▶ **Try it**
Repeat exactly, please, the opening lines of the data below, through and including the line where "Blogger (142, 2573)" sits.

[Start of Attachment]

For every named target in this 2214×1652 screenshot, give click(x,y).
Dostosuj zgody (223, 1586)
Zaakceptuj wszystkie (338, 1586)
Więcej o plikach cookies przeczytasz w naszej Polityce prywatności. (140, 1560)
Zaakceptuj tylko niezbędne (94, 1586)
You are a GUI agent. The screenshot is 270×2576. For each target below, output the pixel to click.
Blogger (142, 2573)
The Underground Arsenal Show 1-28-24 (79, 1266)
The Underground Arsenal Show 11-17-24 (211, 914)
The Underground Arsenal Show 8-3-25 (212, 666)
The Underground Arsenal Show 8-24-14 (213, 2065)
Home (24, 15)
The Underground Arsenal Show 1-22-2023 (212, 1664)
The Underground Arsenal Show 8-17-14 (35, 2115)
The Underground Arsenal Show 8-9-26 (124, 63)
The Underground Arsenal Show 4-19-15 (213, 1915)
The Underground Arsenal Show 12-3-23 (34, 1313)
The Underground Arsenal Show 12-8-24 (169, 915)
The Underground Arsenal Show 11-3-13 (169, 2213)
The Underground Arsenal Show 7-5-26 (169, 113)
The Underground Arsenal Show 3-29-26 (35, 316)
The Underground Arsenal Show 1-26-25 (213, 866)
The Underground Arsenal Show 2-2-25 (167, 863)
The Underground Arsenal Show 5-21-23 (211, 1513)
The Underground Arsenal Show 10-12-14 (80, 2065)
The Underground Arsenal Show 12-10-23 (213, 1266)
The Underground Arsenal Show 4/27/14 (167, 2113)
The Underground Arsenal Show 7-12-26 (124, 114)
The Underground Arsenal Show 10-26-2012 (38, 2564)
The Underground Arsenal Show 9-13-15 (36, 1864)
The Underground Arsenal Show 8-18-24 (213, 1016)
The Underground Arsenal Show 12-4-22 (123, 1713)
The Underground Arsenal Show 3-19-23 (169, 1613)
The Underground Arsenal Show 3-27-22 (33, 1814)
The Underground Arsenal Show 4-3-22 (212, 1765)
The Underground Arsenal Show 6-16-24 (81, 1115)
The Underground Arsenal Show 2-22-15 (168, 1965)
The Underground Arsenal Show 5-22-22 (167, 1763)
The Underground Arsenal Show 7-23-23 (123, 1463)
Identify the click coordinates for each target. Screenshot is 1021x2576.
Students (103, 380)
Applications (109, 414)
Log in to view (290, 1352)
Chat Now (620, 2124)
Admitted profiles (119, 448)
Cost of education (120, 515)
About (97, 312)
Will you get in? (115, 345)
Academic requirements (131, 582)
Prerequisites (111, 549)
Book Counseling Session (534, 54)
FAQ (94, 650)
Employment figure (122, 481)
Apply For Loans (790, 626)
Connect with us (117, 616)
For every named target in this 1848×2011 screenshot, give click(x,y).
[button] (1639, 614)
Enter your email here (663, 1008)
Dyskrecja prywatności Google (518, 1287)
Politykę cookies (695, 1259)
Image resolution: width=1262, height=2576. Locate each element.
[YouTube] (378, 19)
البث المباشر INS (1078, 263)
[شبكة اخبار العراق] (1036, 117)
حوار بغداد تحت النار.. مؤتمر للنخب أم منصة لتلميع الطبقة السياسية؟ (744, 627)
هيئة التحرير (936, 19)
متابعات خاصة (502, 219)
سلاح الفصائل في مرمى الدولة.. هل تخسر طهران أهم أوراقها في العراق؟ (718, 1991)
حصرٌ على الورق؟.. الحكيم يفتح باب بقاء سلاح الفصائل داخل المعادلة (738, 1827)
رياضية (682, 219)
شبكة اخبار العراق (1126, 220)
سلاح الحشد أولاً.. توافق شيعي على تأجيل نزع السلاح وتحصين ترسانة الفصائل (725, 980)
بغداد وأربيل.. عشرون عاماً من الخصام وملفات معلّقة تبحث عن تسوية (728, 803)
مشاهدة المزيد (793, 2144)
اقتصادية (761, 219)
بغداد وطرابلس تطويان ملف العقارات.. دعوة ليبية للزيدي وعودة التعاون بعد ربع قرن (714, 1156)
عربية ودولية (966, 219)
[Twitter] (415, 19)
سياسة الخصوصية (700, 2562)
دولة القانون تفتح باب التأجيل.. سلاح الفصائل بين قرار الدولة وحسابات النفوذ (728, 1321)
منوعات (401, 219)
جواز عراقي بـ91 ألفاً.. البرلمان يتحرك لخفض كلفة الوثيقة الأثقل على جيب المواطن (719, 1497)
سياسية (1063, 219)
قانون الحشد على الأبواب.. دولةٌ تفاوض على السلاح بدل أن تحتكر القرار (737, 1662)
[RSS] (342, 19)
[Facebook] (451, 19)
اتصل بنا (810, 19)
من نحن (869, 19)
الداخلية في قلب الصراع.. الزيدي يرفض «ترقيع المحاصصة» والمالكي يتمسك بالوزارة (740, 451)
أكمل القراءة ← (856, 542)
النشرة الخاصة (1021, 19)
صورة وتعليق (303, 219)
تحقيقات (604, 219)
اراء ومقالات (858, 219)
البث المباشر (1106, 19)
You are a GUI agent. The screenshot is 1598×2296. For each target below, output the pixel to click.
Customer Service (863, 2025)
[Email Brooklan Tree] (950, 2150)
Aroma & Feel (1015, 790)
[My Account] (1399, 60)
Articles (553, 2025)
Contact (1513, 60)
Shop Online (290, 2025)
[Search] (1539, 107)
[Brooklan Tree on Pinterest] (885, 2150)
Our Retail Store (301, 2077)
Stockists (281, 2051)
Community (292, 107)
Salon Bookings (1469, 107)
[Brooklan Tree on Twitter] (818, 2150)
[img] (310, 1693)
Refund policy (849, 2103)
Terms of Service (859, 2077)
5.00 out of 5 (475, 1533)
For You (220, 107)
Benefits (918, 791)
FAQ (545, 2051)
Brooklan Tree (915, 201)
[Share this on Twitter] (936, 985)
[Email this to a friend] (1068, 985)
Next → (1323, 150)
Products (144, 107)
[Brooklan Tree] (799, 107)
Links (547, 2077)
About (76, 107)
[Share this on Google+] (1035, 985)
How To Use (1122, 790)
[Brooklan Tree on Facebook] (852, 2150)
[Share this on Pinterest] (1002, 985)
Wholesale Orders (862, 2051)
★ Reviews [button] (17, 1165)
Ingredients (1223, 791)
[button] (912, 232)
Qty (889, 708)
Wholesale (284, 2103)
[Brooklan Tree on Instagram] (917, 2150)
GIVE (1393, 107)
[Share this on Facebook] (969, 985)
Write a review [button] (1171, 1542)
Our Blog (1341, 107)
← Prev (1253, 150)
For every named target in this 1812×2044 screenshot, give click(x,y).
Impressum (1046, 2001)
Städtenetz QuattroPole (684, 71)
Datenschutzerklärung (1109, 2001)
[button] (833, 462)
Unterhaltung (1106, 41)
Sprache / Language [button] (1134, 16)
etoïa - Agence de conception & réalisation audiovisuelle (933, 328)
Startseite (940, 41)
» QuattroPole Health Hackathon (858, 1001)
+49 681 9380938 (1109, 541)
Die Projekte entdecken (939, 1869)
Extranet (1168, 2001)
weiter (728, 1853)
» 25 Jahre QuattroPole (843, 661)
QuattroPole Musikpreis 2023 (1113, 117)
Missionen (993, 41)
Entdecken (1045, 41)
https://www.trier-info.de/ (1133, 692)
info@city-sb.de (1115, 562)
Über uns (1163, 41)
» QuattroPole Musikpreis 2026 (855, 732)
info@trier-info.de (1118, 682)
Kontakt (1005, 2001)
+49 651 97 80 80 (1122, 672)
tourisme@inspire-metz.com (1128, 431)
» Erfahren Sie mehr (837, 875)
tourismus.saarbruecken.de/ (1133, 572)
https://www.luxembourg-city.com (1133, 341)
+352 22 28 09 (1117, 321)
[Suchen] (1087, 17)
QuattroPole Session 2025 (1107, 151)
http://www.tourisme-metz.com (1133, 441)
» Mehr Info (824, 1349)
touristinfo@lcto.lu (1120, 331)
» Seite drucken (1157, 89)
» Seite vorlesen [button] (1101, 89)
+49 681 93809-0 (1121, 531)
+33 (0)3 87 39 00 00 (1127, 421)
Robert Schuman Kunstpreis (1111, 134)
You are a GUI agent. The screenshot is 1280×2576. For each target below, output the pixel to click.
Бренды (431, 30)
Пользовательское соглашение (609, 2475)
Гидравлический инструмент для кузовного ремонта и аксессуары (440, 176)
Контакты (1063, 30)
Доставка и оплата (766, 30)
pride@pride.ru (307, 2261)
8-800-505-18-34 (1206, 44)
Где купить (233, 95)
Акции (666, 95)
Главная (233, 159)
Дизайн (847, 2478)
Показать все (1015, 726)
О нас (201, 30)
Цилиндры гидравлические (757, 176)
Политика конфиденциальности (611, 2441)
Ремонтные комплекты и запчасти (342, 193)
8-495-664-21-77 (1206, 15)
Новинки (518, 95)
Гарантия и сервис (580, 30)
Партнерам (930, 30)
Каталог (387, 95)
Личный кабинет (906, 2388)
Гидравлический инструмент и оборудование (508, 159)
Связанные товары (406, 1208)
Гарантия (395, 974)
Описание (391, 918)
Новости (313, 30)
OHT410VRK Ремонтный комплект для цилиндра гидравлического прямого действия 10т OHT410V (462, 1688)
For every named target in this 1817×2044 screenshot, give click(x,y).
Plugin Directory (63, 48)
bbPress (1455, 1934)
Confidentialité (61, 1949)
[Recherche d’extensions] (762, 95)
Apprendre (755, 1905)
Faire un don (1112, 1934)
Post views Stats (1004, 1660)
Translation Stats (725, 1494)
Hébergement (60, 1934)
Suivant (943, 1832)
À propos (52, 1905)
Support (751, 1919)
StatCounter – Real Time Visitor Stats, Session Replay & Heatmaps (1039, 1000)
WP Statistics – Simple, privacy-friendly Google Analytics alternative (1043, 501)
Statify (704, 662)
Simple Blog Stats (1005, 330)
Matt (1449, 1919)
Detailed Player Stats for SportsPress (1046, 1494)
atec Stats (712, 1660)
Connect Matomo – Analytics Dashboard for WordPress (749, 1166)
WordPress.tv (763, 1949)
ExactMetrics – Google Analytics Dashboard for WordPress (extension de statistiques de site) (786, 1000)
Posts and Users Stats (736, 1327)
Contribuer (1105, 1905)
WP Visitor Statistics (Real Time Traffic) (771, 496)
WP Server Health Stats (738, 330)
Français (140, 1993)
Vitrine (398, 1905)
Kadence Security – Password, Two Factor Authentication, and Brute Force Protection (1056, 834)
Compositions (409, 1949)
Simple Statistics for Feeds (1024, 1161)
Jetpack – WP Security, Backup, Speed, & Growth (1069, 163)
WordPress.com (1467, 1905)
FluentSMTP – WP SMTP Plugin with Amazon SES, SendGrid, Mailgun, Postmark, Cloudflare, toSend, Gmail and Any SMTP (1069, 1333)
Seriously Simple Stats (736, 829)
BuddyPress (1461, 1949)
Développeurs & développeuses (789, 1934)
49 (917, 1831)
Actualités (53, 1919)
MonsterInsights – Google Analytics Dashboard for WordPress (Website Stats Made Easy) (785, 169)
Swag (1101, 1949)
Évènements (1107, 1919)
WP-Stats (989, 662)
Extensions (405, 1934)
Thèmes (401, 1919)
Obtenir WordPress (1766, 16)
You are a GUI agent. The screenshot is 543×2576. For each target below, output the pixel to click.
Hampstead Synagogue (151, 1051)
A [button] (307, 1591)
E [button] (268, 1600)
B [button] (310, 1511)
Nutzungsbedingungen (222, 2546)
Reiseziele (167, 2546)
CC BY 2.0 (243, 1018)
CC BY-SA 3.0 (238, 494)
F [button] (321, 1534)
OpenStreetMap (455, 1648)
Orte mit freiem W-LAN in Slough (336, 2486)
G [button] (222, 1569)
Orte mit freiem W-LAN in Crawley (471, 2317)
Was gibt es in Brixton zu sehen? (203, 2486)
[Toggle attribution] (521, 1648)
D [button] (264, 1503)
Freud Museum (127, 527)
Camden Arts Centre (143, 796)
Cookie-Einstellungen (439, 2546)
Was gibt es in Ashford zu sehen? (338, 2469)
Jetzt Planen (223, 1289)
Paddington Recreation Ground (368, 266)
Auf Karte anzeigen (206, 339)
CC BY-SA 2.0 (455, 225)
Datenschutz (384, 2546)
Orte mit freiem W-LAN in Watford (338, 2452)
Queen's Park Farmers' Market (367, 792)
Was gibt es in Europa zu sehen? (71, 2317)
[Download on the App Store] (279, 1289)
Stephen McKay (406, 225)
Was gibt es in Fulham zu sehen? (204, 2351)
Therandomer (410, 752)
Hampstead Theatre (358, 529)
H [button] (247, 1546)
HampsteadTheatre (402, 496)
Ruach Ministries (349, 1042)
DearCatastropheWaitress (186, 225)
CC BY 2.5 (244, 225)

[End of Attachment]

▶ **Answer to this exercise**
For every named target in this 2214×1652 screenshot, give click(x,y).
Dostosuj zgody (223, 1586)
Zaakceptuj wszystkie (338, 1586)
Więcej o plikach cookies przeczytasz w naszej Polityce prywatności. (140, 1560)
Zaakceptuj tylko niezbędne (94, 1586)
You are a GUI agent. The screenshot is 270×2576. For each target below, output the pixel to click.
Blogger (142, 2573)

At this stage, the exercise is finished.